## PASSAGE SHOWN

The Minne Lusa Residential Historic District is located in North Omaha, Nebraska. It is included on the National Register of Historic Places. According to the National Park Service, it is an "example of a substantial, affordable single-family residential development within the city limits that was platted, developed and constructed by a single firm between 1915 and 1941." The neighborhood is filled with bungalows, Craftsman, and other styles that were popular in the era. There are 540 properties in the neighborhood that contribute to the historic district, the other 167 do not. Minne Lusa Boulevard is a contributing structure.

The district's boundaries are Vane Street on the north and Redick Avenue on the south; North 24th Street on the east and North 30th Street on the west. It is located just north of the Miller Park neighborhood, and just south of Florence and includes all of the area originally known as the Minne Lusa Addition.

==History==
According to the Omaha Public Library, "Minne Lusa" comes from a Native American word of unknown origins that means "clear water". The Minne Lusa Pumping Station was built at the Florence Water Works north of the area in 1899. Presumably the neighborhood, established 17 years later, took its name from that.

## EXERCISE DATA
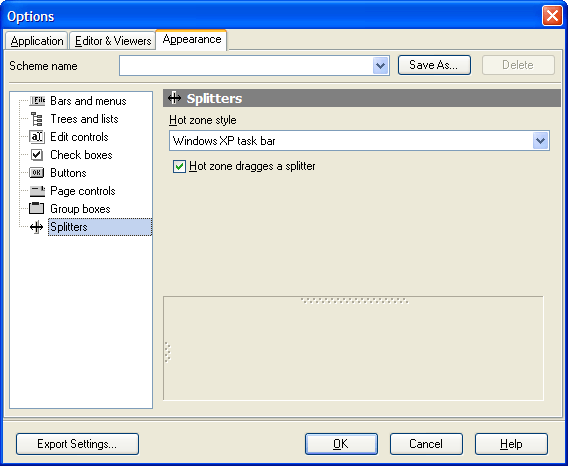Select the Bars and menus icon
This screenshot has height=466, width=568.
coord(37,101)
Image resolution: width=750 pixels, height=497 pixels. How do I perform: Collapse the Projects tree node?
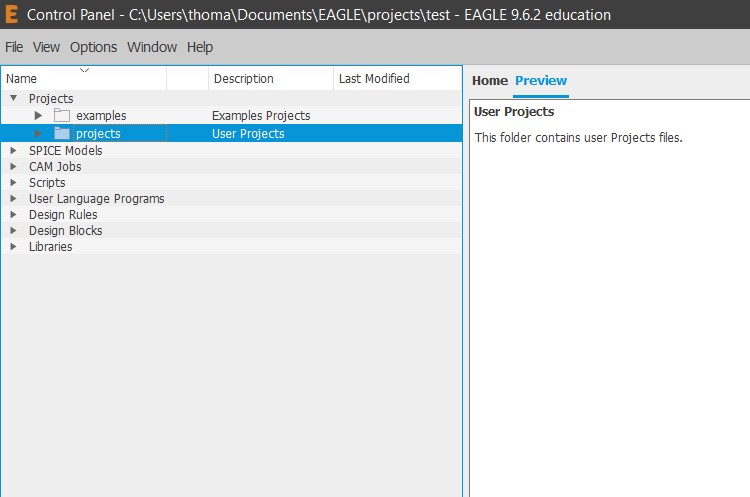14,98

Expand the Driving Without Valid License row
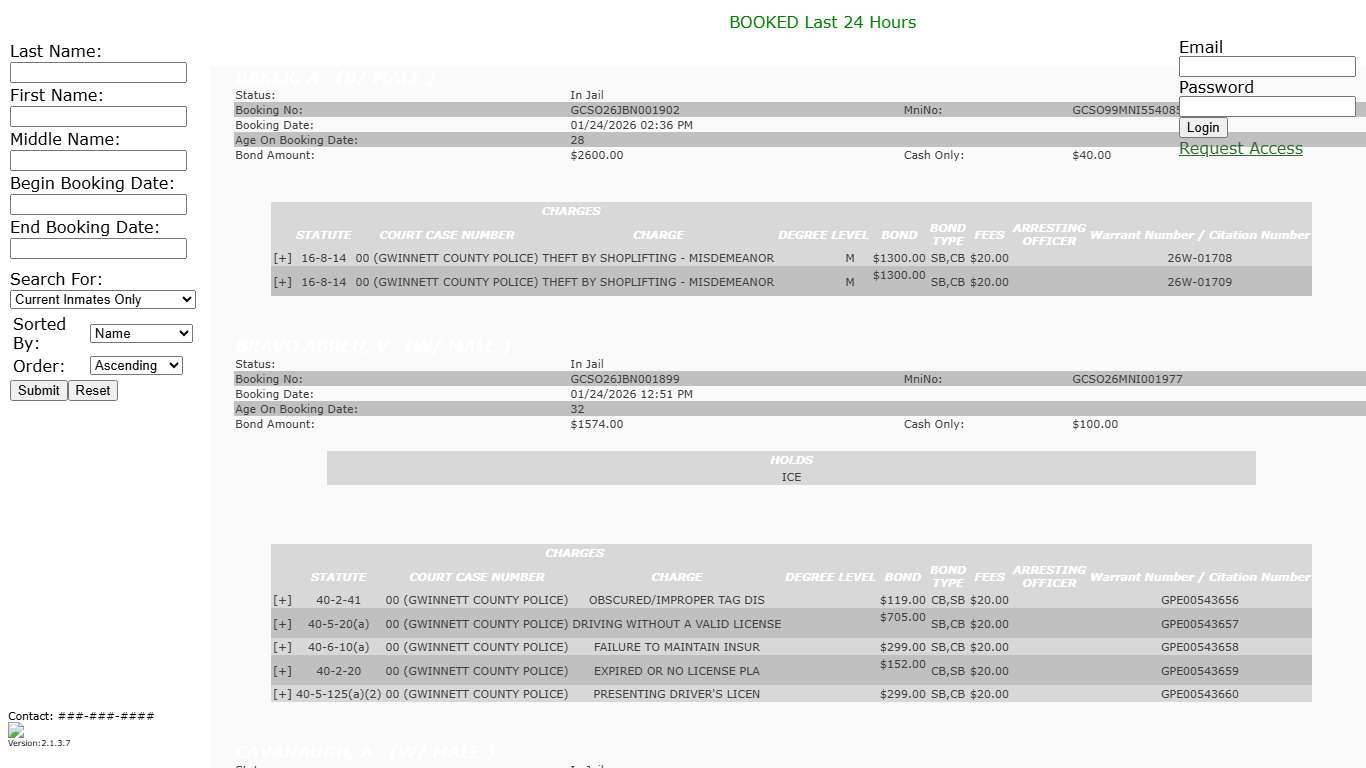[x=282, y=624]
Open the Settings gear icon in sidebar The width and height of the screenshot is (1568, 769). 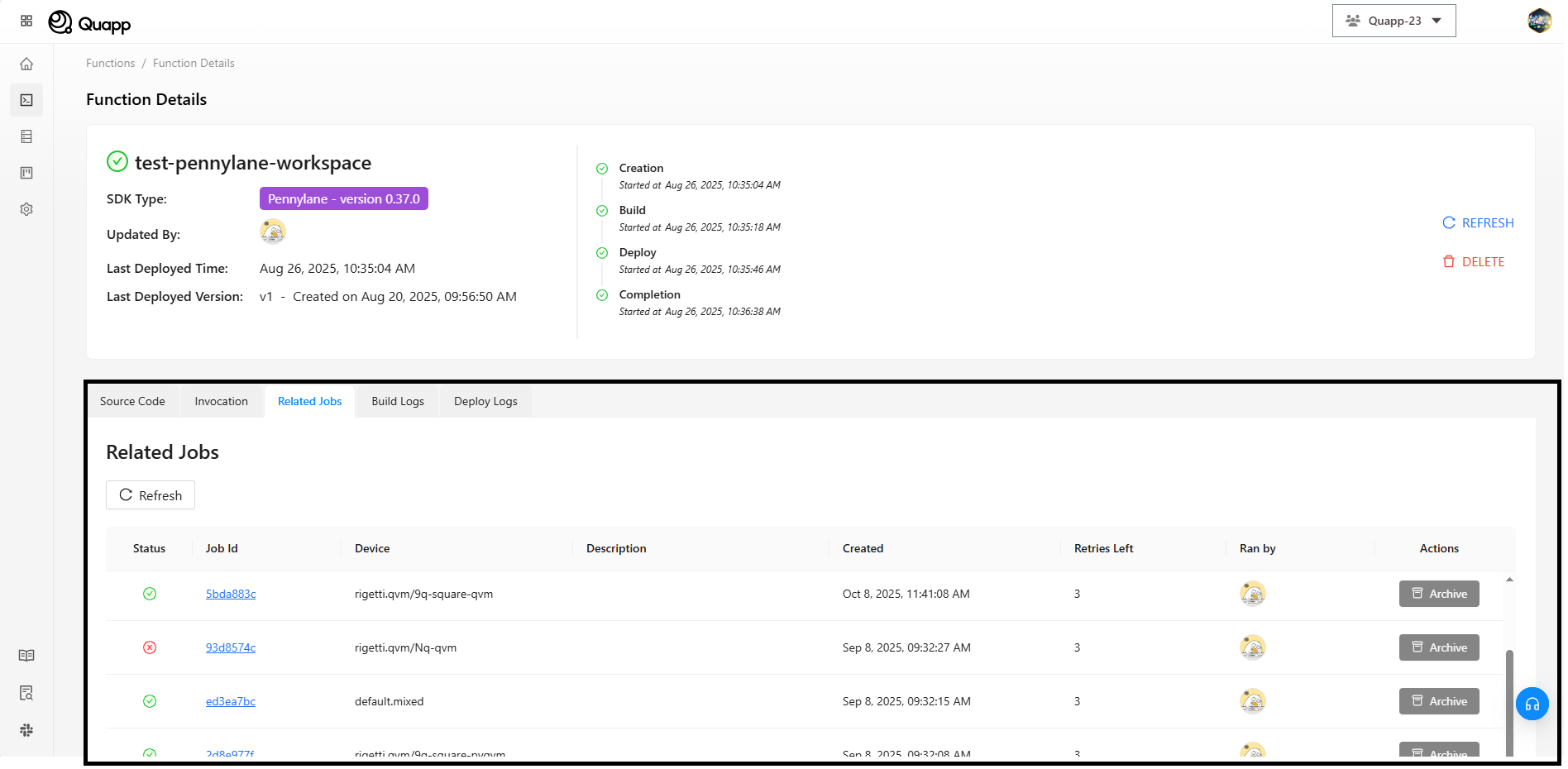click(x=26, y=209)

## ACTIVITIES
1) According to the Minne Lusa text, in what year was the Minne Lusa Pumping Station built?
2) List the four streets that the Minne Lusa text gives as the district's boundaries.
3) Continue the Minne Lusa text from its last sentence.
The records come from a separate source, unrelated to the Minne Lusa text.

## SOLVED PROBLEMS
1) 1899

2) Vane Street, Redick Avenue, North 24th Street, North 30th Street

3)
The Minne Lusa neighborhood was first platted by Charles Martin in 1916, and by 1923 was a completed development. Southeast of the newly annexed community of Florence, Minne Lusa was touted as the "largest addition ever platted in Omaha." It included 800 lots on 33 blocks. Lot prices ranged from $450 to $1,000. Minne Lusa Boulevard bisected the subdivision and meandered north from Miller Park. Most homes reflected craftsman bungalow and period revival architectural styles. In general, larger homes were constructed on lots fronting Minne Lusa Boulevard while more modest homes were constructed along cross streets.

One of the primary designers of the development was Everett S. Dodds, a prominent Omaha architect.

Minne Lusa grew at about the same time that automobiles were becoming affordable in the middle class. Nearly every original home in the neighborhood was built with a garage or had one added soon after. The first steel-frame house in the area, on Iowa Street just north of the district, was built by Henry Neef. That house, the Henry B. Neef House, was listed on the U.S. National Register of Historic Places in September 2010.

==Notable buildings not contributing==
Several buildings are located within the geographic boundaries of the district but not considered as contributing to the historic district due to their significant alterations. The original Minne Lusa School was opened as Fort School in 1916. It was moved and rebuilt, opening in 1924 in its current location. The school was updated in 1955, and completed another renovation in 1997.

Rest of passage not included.